E' vero che lui si è sempre allenato moltissimo sotto quest'aspetto,però il tempo non si può fermare. Già oggi i suoi magnifici piedi non sono veloci come un 3-4 anni fa, e questo non fa che accrescere l'ammirazione per quello che ha fatto a Parigi.
mi pare di ricordare che il massimo traguardo raggiunto da Adriano Panatta fosse il n.4 del ranching cmq nn è importante questo..posso dirti che leggo almeno 2 riviste che trattano d qsto sport e dai vari articoli che sono stati pubblicati negli ultimi anni si è trattato spesso di qsto argomento, xchè nel nostro paese nn abbiamo talenti di livello??..si è parlato a lungo della gestione FIT, nn apprezzata da tutti(es. riccardo piatti allenatore fra i tanti di Ljubicic e x un breve periodo anche di Djokovic) e dei problemi che comporta..noi abbiamo avuto dei bravi campioni juniores, anche recentemente ma ad essi nn sono state date le stesse possibilità di crescita che offrono invece gli altri paesi, mi spiego..x fare il famoso salto di qualità un giocatore ha bisogno di fare esperienza, di disputare il maggior numero di match possibile, molto anche a livello estero, che so america, asia ecc. ma qsto x i giocatori italiani nn avviene, anzi peggio, avviene troppo tardi o nn avviene affatto e i bravi giocatori che magari sono stati anche campioni mondiali Juniores si ritrovano catapultati nel tennis che conta dopo svariati anni e con poca esperienza..altra discussione la qualità dei coach o delle limitate possibilità dei circoli x mancanza di fondi oppure ancora manca la collaborazione con grandi i centri(es la "Casal" in spagna) ecc...

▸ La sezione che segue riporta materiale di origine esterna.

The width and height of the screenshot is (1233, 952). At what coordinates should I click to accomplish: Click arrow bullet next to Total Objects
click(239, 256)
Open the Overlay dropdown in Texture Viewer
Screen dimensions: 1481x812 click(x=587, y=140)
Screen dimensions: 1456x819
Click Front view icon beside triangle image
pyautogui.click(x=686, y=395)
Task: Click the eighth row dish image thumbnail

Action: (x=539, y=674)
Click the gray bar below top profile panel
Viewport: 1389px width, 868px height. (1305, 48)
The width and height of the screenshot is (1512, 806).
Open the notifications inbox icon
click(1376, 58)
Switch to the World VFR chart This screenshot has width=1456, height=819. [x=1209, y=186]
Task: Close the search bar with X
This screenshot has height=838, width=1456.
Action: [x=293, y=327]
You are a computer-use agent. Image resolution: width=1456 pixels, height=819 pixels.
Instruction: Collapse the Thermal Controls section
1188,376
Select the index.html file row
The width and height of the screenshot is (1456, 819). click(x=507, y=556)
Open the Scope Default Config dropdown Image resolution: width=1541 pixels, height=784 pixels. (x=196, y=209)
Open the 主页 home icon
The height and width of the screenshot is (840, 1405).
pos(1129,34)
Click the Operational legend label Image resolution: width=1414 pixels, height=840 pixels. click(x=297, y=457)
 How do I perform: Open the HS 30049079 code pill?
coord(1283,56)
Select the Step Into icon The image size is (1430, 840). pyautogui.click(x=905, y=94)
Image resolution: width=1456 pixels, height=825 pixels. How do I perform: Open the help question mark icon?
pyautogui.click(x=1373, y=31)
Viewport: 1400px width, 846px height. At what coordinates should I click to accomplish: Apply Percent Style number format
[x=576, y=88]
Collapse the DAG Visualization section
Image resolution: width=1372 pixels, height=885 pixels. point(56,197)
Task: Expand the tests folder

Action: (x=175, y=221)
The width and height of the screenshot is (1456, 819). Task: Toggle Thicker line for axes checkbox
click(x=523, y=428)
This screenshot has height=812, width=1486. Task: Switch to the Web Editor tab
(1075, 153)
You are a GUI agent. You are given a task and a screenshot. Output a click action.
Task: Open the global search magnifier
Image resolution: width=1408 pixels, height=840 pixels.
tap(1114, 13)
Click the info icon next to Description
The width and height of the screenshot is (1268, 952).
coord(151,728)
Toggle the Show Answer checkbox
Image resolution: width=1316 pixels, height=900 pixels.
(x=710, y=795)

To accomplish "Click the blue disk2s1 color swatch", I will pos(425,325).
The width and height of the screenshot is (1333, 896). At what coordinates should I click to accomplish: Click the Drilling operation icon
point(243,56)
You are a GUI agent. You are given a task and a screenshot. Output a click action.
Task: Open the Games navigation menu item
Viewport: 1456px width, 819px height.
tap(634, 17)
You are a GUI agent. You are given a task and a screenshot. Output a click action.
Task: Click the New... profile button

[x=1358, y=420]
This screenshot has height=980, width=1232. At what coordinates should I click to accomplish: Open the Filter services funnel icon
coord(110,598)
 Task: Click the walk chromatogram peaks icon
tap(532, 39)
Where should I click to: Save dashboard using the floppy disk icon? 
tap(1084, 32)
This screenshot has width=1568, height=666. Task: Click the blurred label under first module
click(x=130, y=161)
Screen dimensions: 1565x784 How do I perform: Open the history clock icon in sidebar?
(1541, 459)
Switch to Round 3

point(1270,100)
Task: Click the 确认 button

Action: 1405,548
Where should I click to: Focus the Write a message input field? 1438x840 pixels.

A me pare che il tennis italiano sia governato male a livello politico, ma che la colpa alla fine ricada sui giocatori, non disposti a soffrire o a emigrare ( Bollettieri, Spagna )per migliorarsi. Volandri racconterà ai nipoti che a Roma battè (la controfigura di) Federer, perchè non avrà altro da raccontare, Starace invece che sfiorò l'impresa con il vero Safin a Parigi.E poi ? Che ambizioni hanno giocatori che ad agosto vanno a Umago sul rosso, anzichè sul cemento nordamericano per preparare gli US Open ? E Bracciali ? NOn sarà mica tutta colpa dei tecnici che lo seguivano, no ? E il compianto Luzzi ? L'ennesimo talento buttato alle ortiche.
Non che Nicola e Adriamo fossero dei mostri di abnegazione negli allenamenti, tutt'altro, ma ai tempi col puro talento ( e quanto ne avevano !!!) potevi ancora fare la tua bella figura nel circuito professionistico, oggi no. Alla fine, Federazione o non Federazione, dipende solo da te. Pennetta insegna.
in italia non ci sono maestri di tennis e in più non ci sono soldi per pagare quelli buoni...
al89 dici questo? repubblica. it/2008/10/ sezioni/ sport/tennis-6/nadal- giallo/nadal-giallo.html
l'equilibrio è la più importante componente posturale, solo che molti di noi non si rendono conto che va coltivato. una banale conseguenza della mancanza di attenzione nei confronti dell'equilibrio è l'artrosi. io stesso mi sono dovuto sottoporre a sedute di ginnastica posturale per motivi simili. non è una scemenza, funziona.